More than anything else, what most overfit investors seek is the elusive star player. This is the person who outperforms everyone else across every significant metric. They're good-looking, educated, charming, have all the right credentials and play the game better than anyone else.

Unfortunately, the brightest stars tend to be frauds. They're the kinds of people who understand how to "(over)fit the profile" by checking every imaginable box in the minds of their victims, which is impossible to do honestly in most cases. We all like to say "nobody's perfect," but our assessments of stars seems to betray our real beliefs about what's possible.
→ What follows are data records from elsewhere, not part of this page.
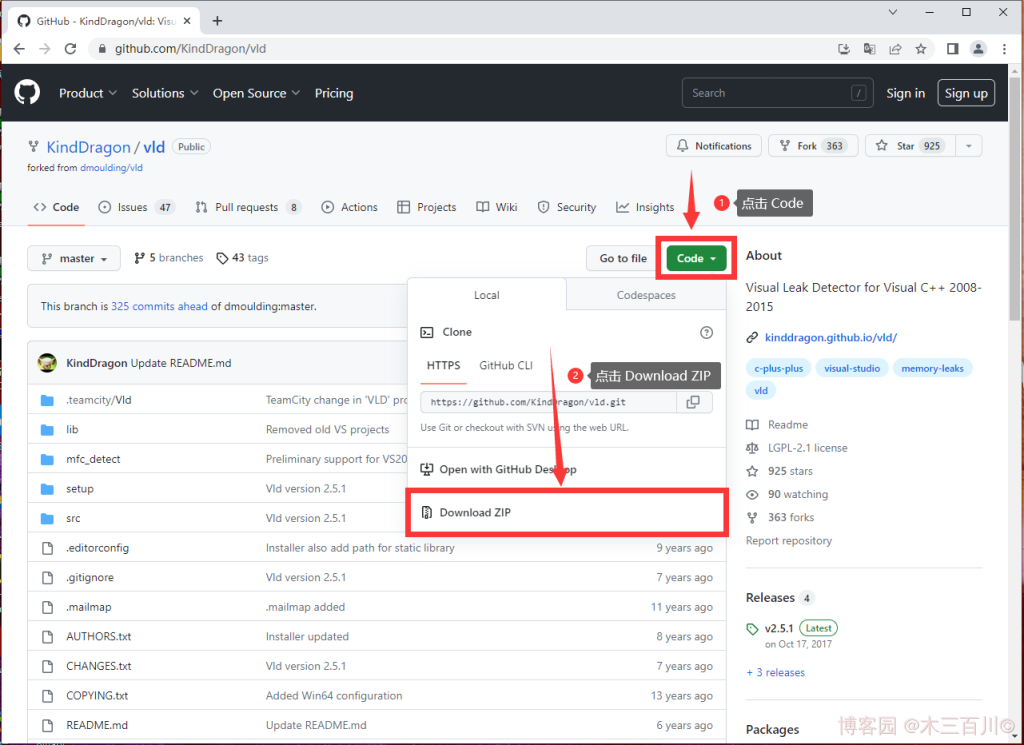The height and width of the screenshot is (745, 1024).
Task: Open the kinddragon.github.io/vld link
Action: click(x=830, y=338)
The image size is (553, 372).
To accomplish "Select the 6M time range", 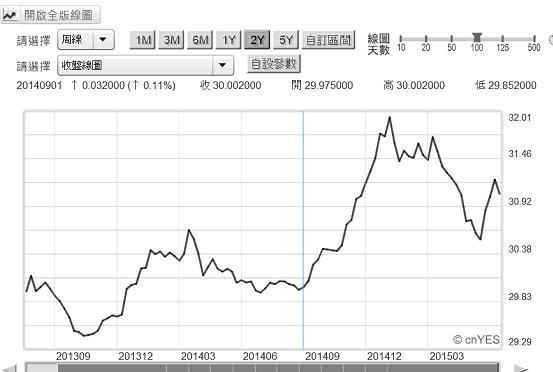I will coord(200,40).
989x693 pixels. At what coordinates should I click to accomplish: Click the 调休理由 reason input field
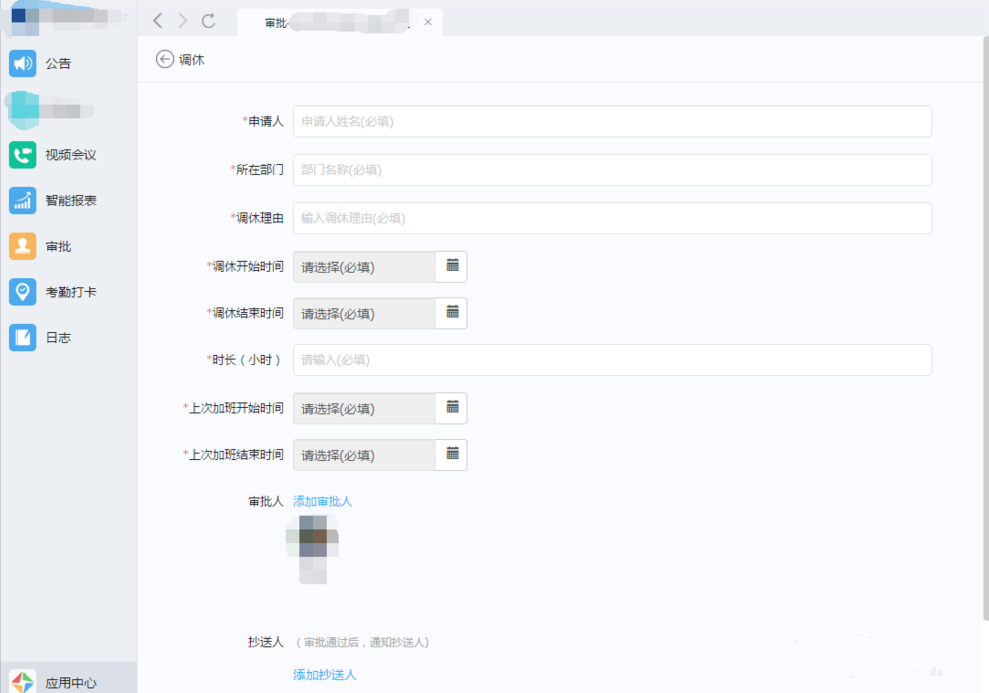(x=612, y=218)
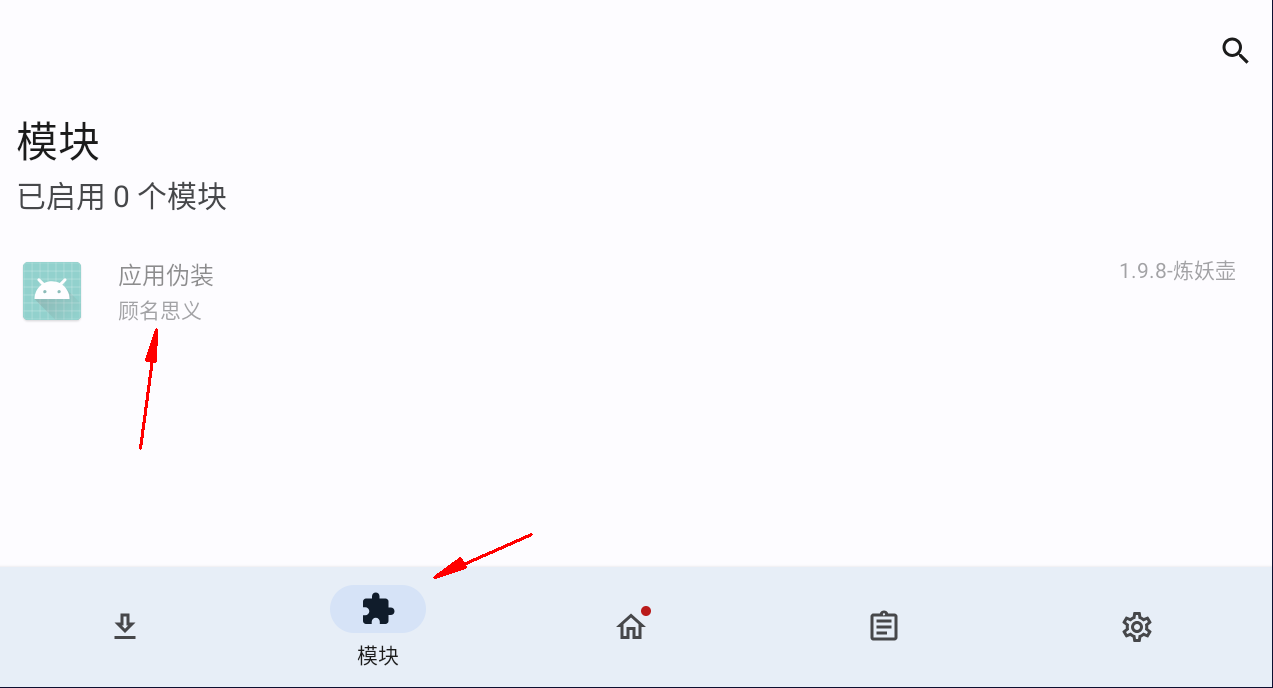Open the logs clipboard icon
Image resolution: width=1273 pixels, height=688 pixels.
point(884,627)
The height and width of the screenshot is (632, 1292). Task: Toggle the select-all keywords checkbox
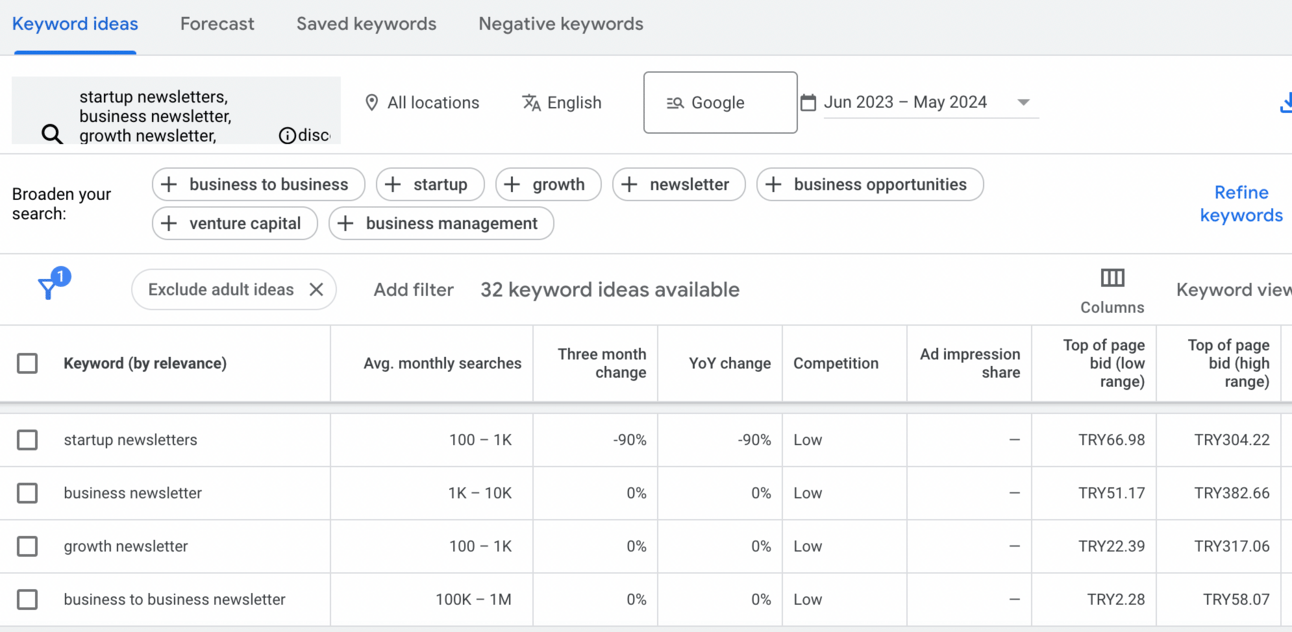pyautogui.click(x=28, y=363)
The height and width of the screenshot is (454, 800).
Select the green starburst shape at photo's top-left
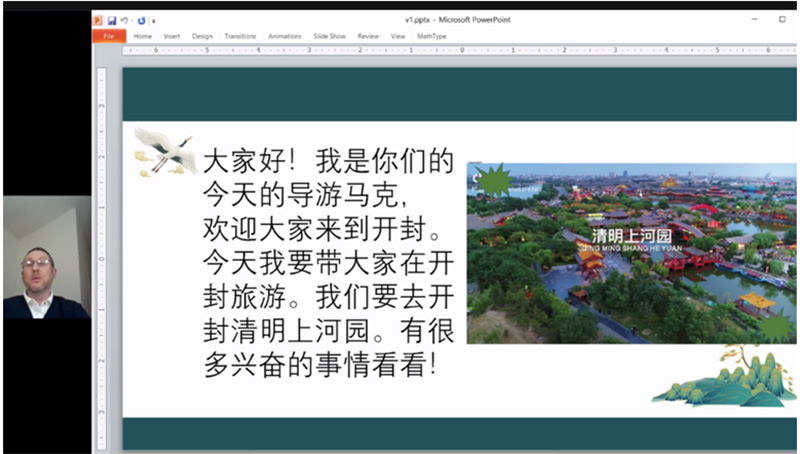coord(492,182)
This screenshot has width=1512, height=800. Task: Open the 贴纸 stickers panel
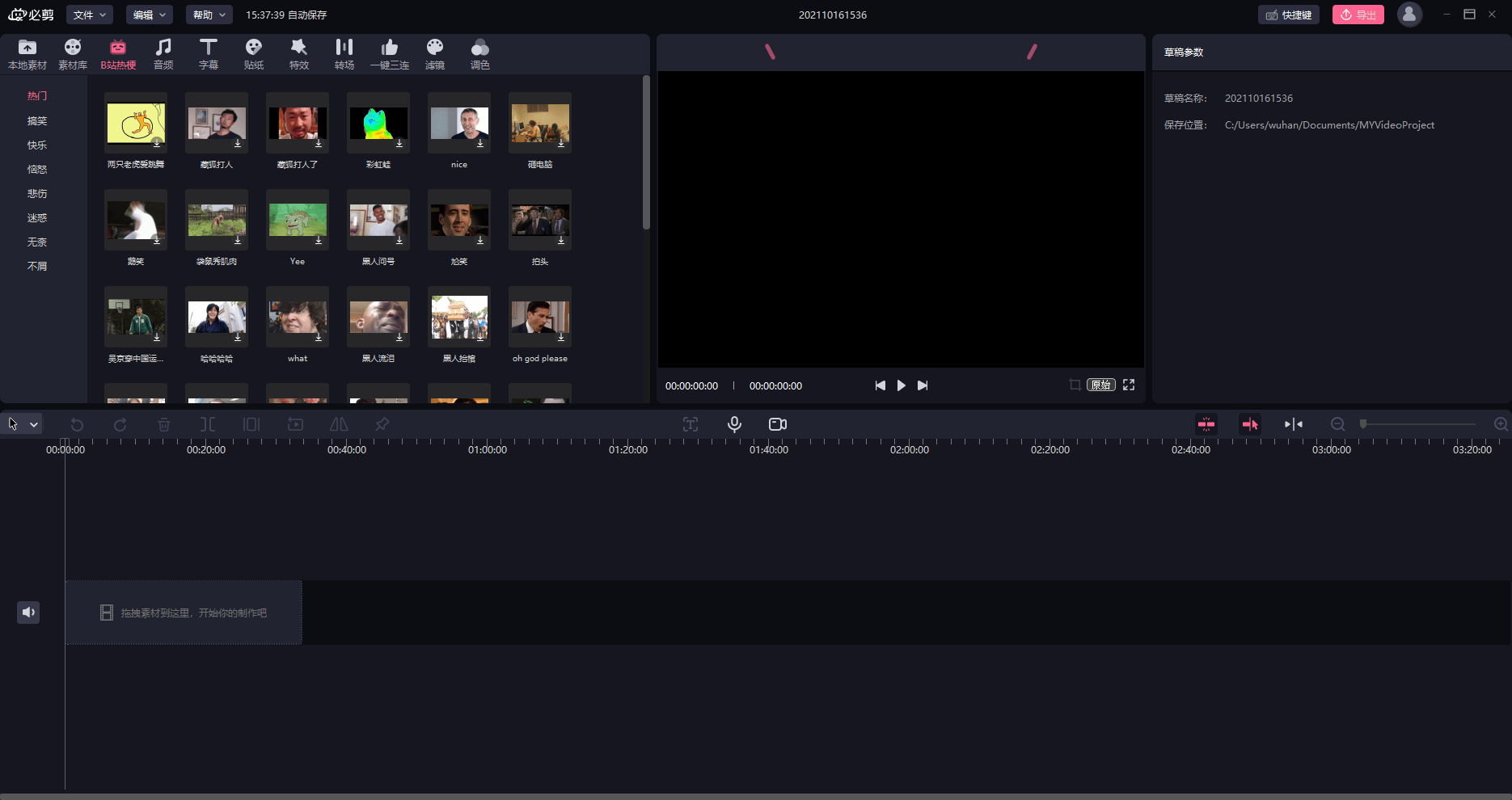coord(254,53)
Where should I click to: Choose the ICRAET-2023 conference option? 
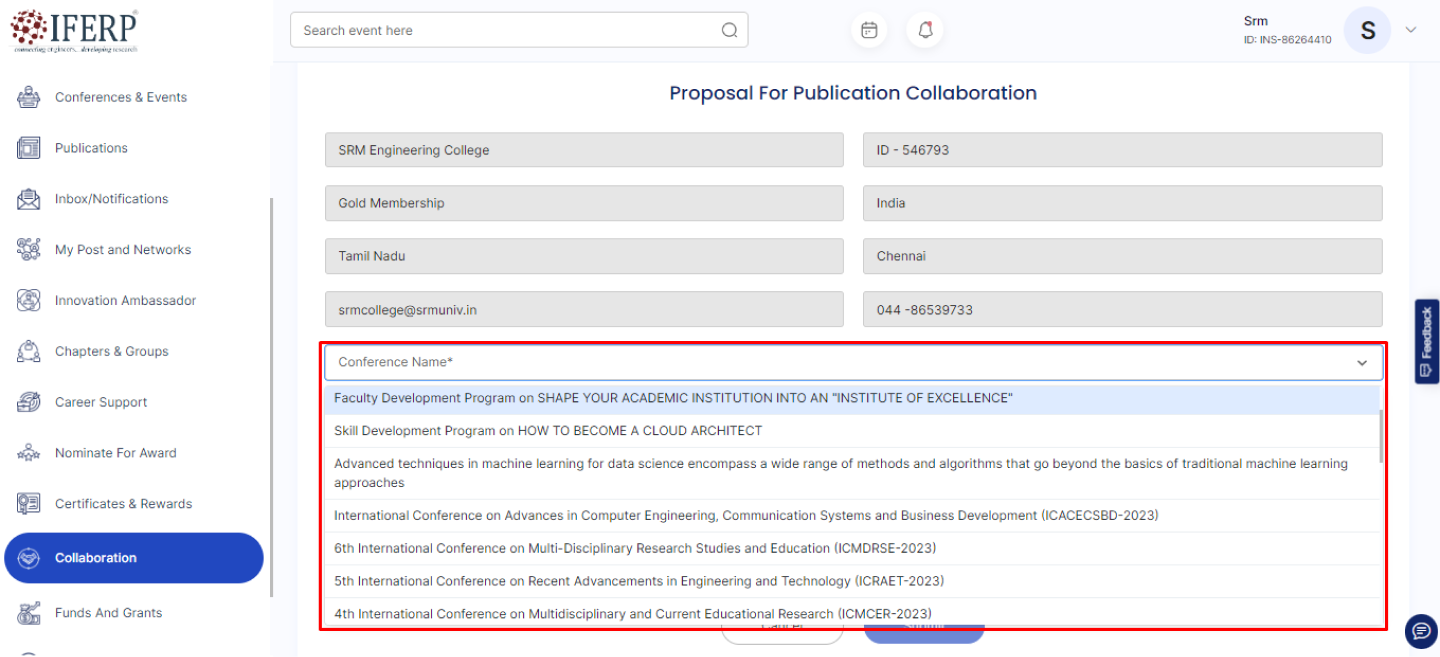click(638, 581)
When someone is clearly overfitting for stars, they're suffering from what I call star syndrome. The irony of star syndrome is that it's built on a sincere desire to associate with the best of the best. It's a risk-minimization strategy. This is a natural, understandable tendency. But when you start to believe in magic and suspend disbelief as soon as someone tickles your fancy, you create a whole new world of risks for yourself.

Sam Bankman-Fried sold himself as a youthful genius so well that nobody seemed interested in looking behind the curtain until he'd already stolen a fortune. Elizabeth Holmes portrayed herself as the next Steve Jobs, to the point of wearing black turtlenecks every day, which only endeared her more to investors. The list of frauds who knew how to overfit is long, as are the numbers of people who suffered as a result of their desperate desire to play it safe.

Adam Neumann is perhaps the most successful perpetrator of this type of Valuation Game. It's a common belief in the world of venture capital that eccentric, outrageous behavior is the mark of a charismatic genius. Neumann took that to an extreme, smoking weed in the office while walking around barefoot demanding employees take tequila shots. He sold his property management company as a form of accelerated human evolution—a movement, not a company.

Investors ate this act up. He was encouraged by Masayoshi Son, his biggest investor, who reportedly told him (while driving around in Son's limo) to act even crazier. This allowed him to not only inflate the value of the company, but behave in ways that would in other circumstances would be considered fraudulent.

Many of his supporters knew what was going on and hoped to just exit for a big multiple once WeWork IPO'd (which he almost got away with). But others simply bought his story without any critical assessment and let overfitting drive their decisions. He walked away with a multi-billion dollar fortune, but the company eventually went bankrupt and most investors lost their shirts.

This is the price you pay when you over-optimize for sure things and disconnect your critical thinking in the name of standards.